START DATA FOR THIS TASK

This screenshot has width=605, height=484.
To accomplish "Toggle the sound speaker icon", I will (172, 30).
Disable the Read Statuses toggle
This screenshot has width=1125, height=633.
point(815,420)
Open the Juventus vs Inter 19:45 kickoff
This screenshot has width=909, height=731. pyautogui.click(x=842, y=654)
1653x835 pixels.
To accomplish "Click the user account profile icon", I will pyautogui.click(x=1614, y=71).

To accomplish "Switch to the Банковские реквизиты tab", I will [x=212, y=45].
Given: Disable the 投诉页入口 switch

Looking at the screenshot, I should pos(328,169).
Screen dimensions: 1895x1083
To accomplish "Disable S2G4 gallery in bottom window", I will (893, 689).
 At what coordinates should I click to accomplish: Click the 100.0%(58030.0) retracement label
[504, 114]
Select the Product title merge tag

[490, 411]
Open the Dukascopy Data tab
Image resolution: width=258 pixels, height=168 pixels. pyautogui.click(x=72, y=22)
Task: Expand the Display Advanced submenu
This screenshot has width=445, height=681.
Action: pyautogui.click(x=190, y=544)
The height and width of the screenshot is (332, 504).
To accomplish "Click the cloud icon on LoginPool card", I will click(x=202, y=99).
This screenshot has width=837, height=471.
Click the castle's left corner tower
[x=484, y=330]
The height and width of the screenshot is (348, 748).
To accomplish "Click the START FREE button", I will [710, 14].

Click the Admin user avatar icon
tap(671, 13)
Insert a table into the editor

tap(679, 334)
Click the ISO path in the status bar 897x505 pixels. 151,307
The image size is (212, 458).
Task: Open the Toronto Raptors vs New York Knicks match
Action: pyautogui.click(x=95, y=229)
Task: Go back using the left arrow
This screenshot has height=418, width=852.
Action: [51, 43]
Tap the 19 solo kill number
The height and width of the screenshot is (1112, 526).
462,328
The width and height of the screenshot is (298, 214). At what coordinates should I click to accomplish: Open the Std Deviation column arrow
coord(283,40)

END DATA FOR THIS TASK

Gather every line of the records above that contains the string "pixels", and treat uppercase and lowercase letters as different.

1653x835 pixels.
Image resolution: width=258 pixels, height=168 pixels. pyautogui.click(x=72, y=22)
Click the ISO path in the status bar 897x505 pixels. 151,307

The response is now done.